= INSTRUCTIONS FOR THE TASK =
Filter the entries for the word "agent". Copy each line that has it.

= DATA IN THIS EXERCISE =

-------

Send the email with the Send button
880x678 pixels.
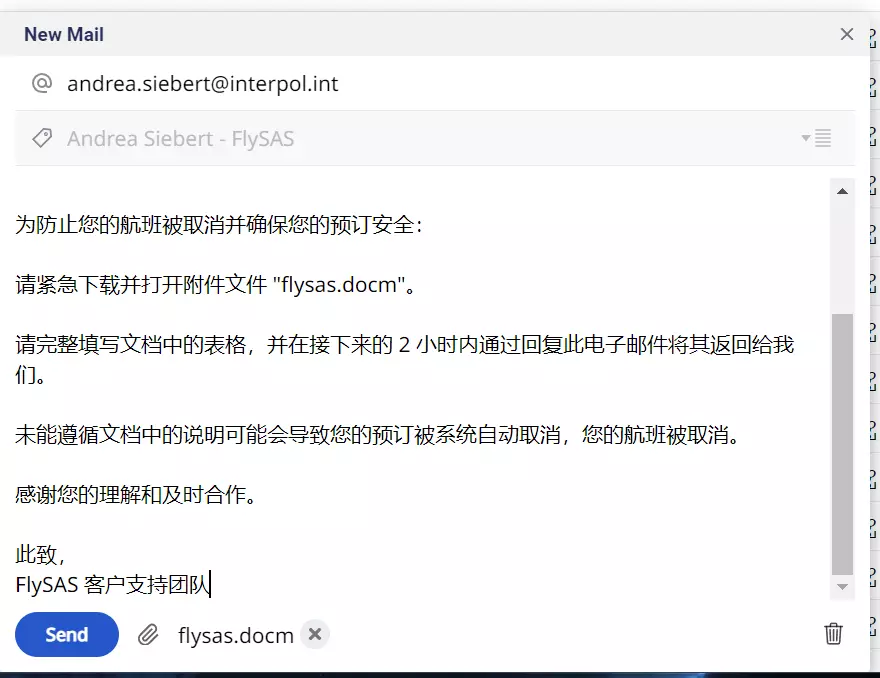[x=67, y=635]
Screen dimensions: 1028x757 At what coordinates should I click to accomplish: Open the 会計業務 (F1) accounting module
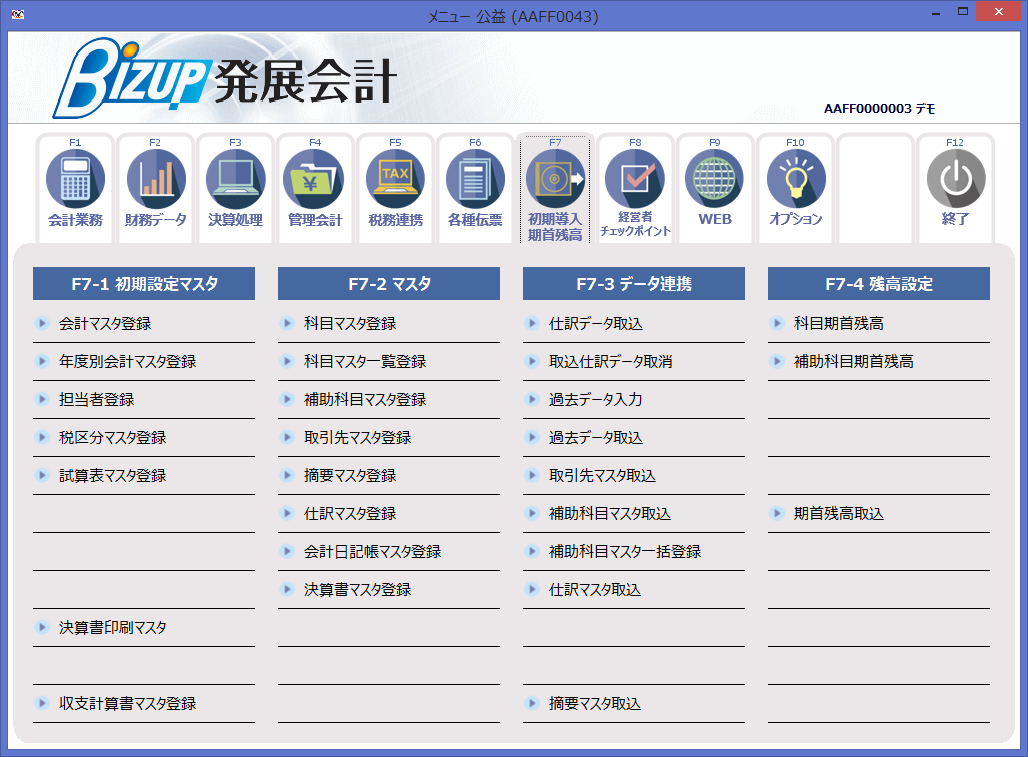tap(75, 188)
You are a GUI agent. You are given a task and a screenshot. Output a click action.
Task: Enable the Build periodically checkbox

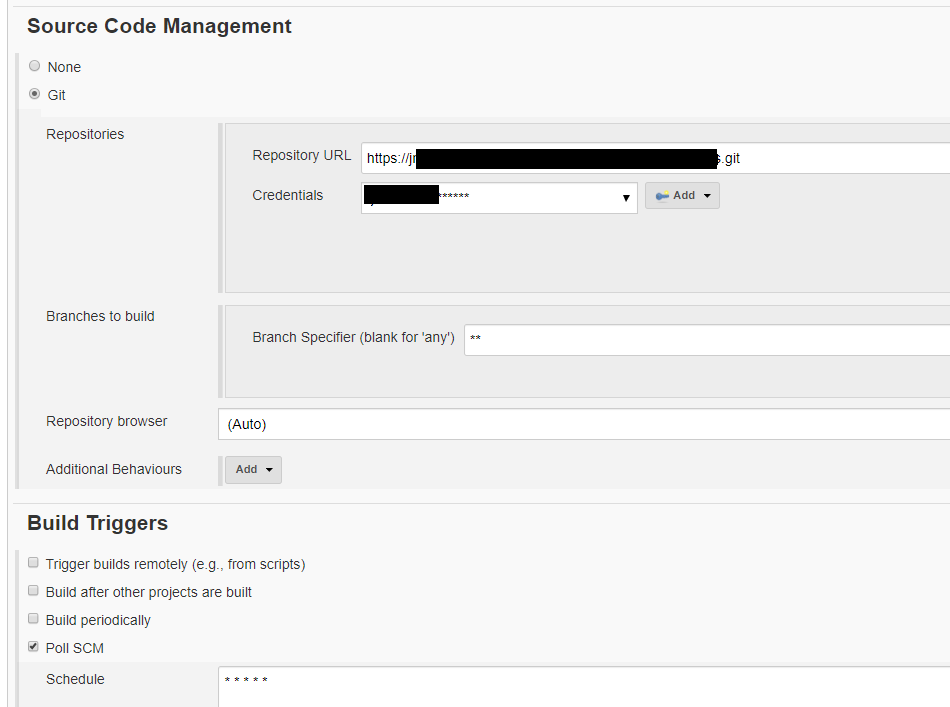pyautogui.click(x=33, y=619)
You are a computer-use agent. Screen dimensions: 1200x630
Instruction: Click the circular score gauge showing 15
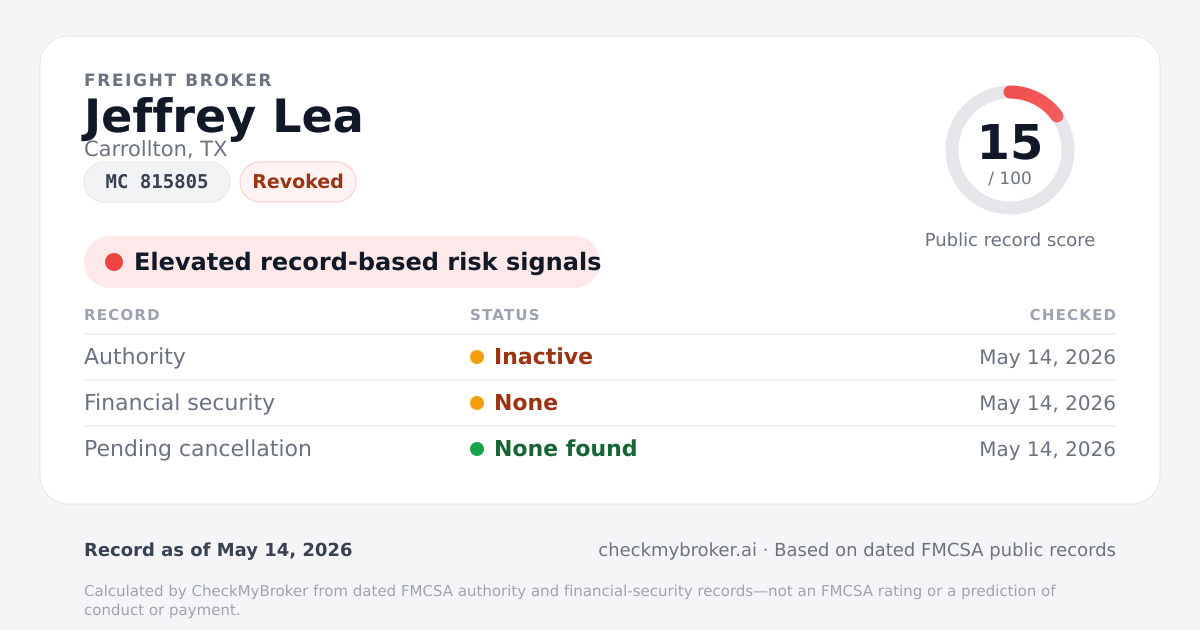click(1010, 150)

-------

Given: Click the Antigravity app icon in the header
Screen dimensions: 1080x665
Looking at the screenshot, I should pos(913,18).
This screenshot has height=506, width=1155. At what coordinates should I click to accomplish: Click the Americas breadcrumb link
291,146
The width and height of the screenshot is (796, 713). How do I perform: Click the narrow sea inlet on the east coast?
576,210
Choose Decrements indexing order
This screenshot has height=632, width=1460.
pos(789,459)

-------

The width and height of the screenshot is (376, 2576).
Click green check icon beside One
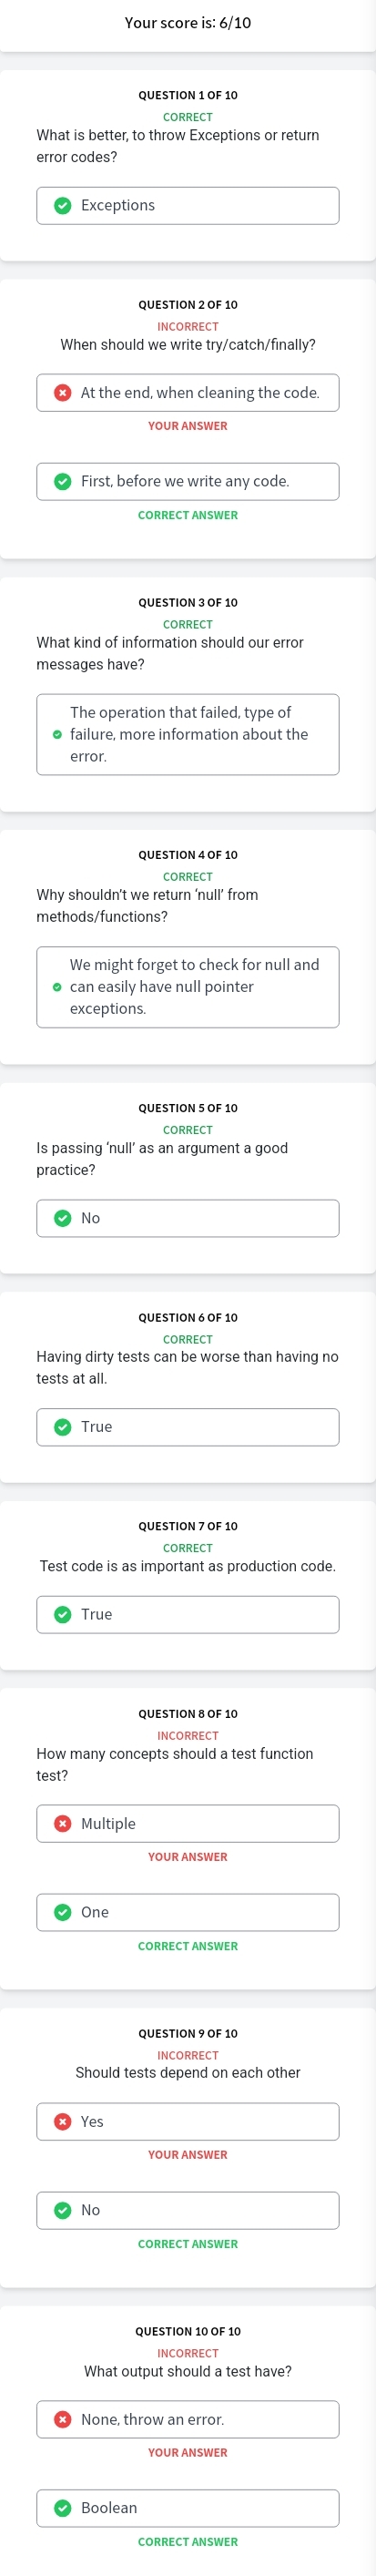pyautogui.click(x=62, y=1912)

-------

= SOLVED PROBLEM =
You are a GUI agent. You are given a task and a screenshot. Output a click action.
You are a computer-use agent. Screen dimensions: 1200x630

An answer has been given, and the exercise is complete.